Gli effetti negativi di alcuni farmaci per l’immunoterapia dei tumori possono protrarsi nel tempo e alcune conseguenze possono addirittura comparire dopo oltre un anno dal termine delle cure. Per questo è importante seguire i controlli programmati dal medico e segnalargli subito eventuali nuovi disturbi.
Che cos’è l’immunoterapia dei tumori?
Il nostro organismo, grazie al sistema immunitario, ha capacità di difesa naturali, queste possono agire contro i microbi per contrastare le infezioni, ma anche contro la comparsa di cellule atipiche, quelle cellule che moltiplicandosi danno origine ai tumori. In questo hanno un ruolo fondamentale alcune cellule, i linfociti T.
Si è osservato che in molti tipi di cancro, proprio a causa del tumore, queste difese immunitarie sono frenate. Negli ultimi anni si è perciò sviluppato un filone di ricerca che ha mirato a togliere questo freno, in modo che i linfociti T siano anzi stimolati a combattere le cellule neoplastiche. È nata così una classe di farmaci noti come inibitori del checkpoint immunitario, così detti perché inibendo questo freno favoriscono l’azione delle difese immunitarie.

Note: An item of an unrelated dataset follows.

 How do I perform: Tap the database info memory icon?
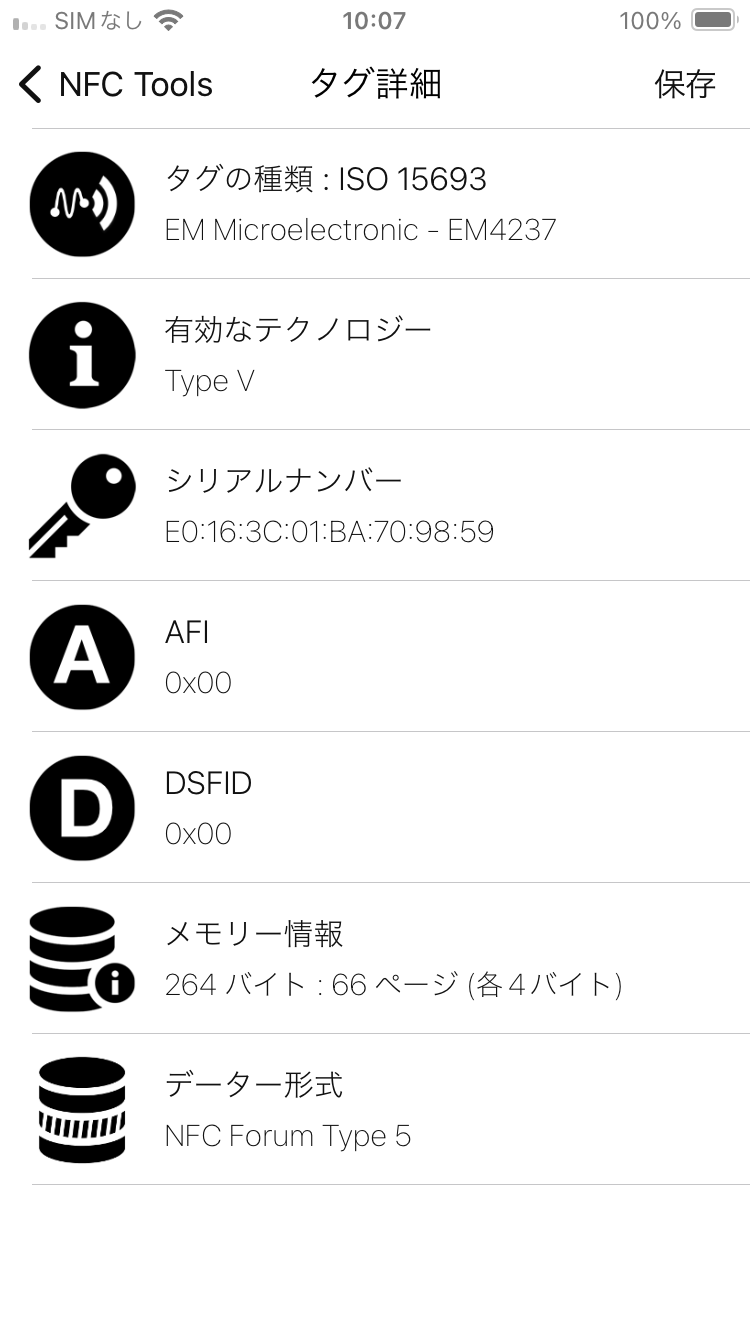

Queste terapie sono risultate molto efficaci soprattutto in alcuni tipi di tumore come il melanoma, alcune forme di tumore del polmone o il tumore del rene.
Stimolando il sistema immunitario questi farmaci potrebbero però anche avere effetti avversi non solo durante o subito dopo la somministrazione della terapia ma anche a distanza di tempo e di ciò si è occupata una ricerca statunitense.
Che cosa dice lo studio
Un gruppo di oncologi del Massachusetts ha raccolto retrospettivamente le cartelle cliniche di quasi 800 pazienti con tumore trattati con l’immunoterapia tra il 2011 e il 2022, per vedere se nei mesi o negli anni successivi ci fossero stati dei ricoveri dovuti alla comparsa di effetti collaterali gravi imputabili all’uso di questi farmaci.
Si è visto che nella maggior parte dei casi questi disturbi comparivano nei primi mesi dopo la terapia, ma che nel 15% dei casi si manifestavano dopo 6-12 mesi e nell’11% dei casi addirittura dopo un anno. Gli effetti avversi tardivi riguardavano soprattutto il rene e il sangue.